-------- DATA LISTING --------
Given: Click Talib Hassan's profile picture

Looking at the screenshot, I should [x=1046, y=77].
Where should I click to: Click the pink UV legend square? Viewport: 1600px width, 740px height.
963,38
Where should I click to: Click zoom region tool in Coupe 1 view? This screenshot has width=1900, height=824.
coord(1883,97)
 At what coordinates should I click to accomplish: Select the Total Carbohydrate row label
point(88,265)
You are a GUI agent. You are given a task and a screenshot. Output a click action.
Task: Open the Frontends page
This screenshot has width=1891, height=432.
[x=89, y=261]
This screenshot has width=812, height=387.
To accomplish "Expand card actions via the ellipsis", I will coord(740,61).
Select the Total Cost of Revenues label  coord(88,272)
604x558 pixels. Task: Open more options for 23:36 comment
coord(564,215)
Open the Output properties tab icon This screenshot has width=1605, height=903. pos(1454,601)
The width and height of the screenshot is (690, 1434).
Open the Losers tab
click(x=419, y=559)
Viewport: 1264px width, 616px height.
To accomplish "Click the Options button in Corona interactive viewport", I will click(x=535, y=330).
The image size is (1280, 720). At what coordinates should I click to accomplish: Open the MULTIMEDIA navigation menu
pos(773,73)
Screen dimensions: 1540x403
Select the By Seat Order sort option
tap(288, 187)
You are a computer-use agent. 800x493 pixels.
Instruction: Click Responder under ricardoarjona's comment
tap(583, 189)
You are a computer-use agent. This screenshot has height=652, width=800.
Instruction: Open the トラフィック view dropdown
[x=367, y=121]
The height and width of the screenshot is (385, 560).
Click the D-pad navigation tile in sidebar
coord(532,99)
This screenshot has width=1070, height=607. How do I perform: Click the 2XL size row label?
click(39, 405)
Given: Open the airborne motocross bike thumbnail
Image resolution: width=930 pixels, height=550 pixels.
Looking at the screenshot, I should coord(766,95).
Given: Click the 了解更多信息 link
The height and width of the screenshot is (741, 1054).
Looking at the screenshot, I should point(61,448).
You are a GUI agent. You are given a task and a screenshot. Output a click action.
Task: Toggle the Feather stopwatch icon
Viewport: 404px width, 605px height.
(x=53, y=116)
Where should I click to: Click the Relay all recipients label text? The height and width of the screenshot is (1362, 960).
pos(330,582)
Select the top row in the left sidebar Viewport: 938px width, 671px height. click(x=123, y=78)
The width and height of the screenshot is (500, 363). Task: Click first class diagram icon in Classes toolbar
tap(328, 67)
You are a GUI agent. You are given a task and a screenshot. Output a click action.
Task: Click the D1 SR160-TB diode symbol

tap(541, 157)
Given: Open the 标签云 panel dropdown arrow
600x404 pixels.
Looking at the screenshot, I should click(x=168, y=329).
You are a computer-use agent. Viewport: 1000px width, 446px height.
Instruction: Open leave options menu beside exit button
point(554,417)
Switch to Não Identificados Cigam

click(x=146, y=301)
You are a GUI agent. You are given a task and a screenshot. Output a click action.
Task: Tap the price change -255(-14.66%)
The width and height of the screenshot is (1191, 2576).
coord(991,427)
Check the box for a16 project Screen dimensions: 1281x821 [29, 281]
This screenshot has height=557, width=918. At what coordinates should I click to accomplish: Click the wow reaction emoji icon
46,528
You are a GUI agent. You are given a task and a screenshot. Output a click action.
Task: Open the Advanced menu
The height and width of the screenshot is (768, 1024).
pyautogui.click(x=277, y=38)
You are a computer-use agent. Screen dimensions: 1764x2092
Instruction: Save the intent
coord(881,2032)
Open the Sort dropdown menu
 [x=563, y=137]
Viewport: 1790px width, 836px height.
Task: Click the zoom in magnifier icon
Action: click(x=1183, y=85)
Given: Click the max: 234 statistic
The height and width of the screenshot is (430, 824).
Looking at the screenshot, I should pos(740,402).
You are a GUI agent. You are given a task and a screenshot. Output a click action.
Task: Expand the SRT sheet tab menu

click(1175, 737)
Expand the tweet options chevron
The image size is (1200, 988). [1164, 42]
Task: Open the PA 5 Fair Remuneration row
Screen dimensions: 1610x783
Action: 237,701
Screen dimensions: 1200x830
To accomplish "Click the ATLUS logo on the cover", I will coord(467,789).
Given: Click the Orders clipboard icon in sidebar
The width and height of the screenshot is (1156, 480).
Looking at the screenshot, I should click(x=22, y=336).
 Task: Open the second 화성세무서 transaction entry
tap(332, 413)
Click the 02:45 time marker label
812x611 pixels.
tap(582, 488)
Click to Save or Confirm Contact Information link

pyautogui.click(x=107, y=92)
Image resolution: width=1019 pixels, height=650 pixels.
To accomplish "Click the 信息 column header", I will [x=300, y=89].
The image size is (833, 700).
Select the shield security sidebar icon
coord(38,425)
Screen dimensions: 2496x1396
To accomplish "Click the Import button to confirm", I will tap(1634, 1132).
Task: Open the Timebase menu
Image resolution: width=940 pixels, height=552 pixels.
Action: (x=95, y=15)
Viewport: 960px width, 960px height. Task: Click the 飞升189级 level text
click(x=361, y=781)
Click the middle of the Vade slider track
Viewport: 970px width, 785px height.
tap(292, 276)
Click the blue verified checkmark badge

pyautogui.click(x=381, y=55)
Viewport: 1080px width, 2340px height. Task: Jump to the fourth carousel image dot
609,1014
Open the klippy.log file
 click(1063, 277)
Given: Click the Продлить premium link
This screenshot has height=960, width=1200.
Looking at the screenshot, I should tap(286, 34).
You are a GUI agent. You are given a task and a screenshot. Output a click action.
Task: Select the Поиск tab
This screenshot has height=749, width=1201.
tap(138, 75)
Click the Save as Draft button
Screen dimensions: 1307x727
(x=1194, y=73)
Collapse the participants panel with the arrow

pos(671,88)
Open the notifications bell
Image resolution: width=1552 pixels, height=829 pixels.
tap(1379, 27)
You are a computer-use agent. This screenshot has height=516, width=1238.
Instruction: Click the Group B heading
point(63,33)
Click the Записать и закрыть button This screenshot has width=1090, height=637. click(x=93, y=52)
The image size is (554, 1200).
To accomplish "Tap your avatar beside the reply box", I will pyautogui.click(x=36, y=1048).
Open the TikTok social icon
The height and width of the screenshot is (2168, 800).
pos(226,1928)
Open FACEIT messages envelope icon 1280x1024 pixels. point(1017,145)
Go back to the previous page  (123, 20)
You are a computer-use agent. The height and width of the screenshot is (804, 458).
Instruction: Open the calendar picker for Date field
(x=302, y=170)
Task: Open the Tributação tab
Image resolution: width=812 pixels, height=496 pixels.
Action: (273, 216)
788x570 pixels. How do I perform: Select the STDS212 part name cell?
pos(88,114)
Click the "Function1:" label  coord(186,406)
--------
DIRECTIONS FOR THIS TASK
Return only the lines between the one holding "Click the D-pad navigation tile in sidebar" and the one holding "Given: Click the 了解更多信息 link", inclusive, exactly as they appear above.

RESULT
Click the D-pad navigation tile in sidebar
coord(532,99)
This screenshot has width=1070, height=607. How do I perform: Click the 2XL size row label?
click(39, 405)
Given: Open the airborne motocross bike thumbnail
Image resolution: width=930 pixels, height=550 pixels.
Looking at the screenshot, I should coord(766,95).
Given: Click the 了解更多信息 link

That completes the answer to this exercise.